Records from a data source:
....................

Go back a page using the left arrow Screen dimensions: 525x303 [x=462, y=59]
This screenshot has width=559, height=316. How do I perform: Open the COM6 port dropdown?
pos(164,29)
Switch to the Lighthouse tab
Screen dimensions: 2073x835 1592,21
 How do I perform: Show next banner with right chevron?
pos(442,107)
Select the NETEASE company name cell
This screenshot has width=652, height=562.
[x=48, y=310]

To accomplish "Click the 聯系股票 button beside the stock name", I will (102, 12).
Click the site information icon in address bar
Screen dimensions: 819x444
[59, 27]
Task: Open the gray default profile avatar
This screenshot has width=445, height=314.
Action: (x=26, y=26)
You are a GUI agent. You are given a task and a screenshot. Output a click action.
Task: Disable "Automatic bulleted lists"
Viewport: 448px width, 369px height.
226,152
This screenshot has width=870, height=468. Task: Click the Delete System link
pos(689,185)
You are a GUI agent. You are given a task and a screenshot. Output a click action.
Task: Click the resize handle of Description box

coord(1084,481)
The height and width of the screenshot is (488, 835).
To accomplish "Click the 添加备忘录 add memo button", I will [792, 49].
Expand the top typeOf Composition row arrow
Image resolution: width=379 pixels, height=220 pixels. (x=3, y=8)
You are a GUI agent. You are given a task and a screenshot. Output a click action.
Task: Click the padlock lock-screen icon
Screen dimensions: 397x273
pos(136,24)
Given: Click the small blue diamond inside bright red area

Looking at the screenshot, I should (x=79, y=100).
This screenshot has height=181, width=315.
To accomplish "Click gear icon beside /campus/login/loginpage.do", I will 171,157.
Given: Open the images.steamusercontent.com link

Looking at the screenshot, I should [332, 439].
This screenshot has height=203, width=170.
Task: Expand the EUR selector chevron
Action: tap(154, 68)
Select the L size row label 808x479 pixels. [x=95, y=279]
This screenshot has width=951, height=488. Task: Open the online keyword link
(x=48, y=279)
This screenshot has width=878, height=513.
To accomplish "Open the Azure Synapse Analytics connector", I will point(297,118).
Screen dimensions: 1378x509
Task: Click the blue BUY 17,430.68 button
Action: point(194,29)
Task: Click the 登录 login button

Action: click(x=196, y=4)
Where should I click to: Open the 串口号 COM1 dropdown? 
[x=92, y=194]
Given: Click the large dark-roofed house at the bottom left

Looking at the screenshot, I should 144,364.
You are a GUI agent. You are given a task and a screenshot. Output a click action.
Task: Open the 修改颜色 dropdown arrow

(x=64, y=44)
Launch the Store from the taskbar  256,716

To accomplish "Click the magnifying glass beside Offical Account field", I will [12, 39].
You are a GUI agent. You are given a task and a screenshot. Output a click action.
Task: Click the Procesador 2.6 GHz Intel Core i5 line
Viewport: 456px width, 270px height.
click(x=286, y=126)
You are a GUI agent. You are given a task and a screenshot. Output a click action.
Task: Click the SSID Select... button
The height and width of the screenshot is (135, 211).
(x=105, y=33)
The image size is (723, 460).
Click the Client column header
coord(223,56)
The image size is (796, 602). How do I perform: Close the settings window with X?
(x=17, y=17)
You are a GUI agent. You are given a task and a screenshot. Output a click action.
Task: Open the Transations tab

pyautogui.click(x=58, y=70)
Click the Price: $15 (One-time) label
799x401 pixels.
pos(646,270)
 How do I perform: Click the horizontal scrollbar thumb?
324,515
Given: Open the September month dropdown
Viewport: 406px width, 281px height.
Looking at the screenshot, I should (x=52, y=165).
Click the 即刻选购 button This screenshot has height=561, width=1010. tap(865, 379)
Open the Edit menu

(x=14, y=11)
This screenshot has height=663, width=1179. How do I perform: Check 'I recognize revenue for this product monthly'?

....................

### What is expected
Copy all lines from the data that hold the word "icon".

### Exercise response
Click the site information icon in address bar
Task: Click the padlock lock-screen icon
To accomplish "Click gear icon beside /campus/login/loginpage.do", I will 171,157.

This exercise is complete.